# [Work order]
Which of the lines below mention the word "computer"? Pull each one out.

**** Source material ****

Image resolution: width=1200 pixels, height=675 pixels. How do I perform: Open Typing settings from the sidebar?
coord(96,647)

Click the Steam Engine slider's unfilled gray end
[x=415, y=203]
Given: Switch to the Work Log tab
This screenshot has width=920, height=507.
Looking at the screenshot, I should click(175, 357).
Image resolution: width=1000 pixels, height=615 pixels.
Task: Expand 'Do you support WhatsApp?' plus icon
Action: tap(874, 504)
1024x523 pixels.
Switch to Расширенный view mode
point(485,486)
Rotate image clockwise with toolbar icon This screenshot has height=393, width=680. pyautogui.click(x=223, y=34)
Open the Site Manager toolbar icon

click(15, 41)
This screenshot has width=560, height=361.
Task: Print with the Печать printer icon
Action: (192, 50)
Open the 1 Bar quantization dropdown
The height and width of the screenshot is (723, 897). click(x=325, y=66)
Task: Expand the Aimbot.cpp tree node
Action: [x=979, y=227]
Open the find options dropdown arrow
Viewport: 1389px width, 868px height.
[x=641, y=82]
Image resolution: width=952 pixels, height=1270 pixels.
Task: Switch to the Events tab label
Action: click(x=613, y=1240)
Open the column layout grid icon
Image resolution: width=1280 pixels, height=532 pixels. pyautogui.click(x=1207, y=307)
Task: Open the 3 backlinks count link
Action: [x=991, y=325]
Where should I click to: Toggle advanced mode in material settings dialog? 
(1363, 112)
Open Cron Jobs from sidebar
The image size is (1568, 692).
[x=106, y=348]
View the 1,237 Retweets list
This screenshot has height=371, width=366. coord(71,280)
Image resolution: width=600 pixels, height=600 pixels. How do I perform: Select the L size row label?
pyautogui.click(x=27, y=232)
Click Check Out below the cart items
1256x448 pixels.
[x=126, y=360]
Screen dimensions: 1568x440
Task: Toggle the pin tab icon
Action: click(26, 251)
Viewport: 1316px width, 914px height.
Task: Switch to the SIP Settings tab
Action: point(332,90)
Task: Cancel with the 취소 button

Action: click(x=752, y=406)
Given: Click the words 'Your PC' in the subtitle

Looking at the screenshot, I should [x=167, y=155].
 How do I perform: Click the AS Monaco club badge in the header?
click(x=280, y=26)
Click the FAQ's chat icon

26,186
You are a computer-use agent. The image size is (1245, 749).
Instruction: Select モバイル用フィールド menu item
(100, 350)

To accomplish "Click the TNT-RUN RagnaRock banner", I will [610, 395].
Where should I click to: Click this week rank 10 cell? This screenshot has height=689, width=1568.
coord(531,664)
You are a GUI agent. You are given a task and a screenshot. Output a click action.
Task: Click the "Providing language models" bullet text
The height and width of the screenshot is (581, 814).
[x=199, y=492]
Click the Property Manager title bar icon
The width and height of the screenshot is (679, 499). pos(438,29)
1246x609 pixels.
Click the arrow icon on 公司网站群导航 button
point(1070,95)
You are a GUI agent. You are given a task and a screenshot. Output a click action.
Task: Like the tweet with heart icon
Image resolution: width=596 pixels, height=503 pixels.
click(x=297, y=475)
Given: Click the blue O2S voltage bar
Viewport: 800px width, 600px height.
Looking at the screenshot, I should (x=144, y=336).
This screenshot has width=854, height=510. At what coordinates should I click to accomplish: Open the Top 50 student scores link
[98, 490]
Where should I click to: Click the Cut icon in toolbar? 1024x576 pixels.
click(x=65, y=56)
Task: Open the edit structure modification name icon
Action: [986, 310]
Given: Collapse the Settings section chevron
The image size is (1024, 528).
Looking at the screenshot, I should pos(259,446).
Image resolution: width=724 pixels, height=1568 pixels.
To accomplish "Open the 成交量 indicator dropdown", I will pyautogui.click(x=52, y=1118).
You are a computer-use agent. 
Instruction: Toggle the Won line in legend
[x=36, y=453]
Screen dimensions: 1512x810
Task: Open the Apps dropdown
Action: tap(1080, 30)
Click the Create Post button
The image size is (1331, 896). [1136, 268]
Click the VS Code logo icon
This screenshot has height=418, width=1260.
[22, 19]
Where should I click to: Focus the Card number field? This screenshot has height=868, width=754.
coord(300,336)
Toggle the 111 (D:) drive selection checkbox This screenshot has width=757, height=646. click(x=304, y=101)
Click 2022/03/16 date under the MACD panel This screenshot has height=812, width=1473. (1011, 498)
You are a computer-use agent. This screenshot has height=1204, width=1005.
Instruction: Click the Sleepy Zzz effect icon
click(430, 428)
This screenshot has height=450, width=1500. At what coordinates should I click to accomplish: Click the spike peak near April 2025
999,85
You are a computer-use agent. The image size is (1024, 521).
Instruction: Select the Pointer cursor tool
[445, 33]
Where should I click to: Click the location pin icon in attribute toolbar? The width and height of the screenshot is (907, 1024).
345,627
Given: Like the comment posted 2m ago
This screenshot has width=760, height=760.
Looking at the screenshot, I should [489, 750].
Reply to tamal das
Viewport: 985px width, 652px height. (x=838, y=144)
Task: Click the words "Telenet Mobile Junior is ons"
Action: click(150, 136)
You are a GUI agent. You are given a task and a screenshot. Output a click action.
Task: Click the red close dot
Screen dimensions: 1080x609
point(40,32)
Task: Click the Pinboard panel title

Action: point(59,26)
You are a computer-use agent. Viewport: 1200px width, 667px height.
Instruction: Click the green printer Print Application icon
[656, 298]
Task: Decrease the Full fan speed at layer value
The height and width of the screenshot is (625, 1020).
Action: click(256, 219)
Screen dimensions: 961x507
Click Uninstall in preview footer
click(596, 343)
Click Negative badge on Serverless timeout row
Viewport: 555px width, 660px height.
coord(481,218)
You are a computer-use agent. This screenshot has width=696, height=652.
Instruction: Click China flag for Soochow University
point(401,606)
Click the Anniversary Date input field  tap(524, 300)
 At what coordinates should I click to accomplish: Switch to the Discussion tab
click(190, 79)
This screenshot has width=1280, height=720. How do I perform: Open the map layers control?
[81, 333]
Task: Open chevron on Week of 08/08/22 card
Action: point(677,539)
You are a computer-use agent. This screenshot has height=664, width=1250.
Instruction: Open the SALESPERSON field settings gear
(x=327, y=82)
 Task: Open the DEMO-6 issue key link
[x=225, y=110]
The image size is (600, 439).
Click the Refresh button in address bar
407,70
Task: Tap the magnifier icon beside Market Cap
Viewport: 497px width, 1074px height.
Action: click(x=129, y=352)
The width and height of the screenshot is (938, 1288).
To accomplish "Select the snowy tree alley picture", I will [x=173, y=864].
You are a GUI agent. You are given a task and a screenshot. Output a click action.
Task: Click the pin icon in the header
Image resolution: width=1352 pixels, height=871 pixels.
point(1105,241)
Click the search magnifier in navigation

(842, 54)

****

# [Solution below]
You are a computer-use agent. The image size is (1245, 749).
You are a computer-use agent. 
You are a computer-use agent. This screenshot has height=1204, width=1005.
You are a computer-use agent. The image size is (1024, 521).
You are a computer-use agent. Viewport: 1200px width, 667px height.
You are a computer-use agent. This screenshot has width=696, height=652.
You are a computer-use agent. This screenshot has height=664, width=1250.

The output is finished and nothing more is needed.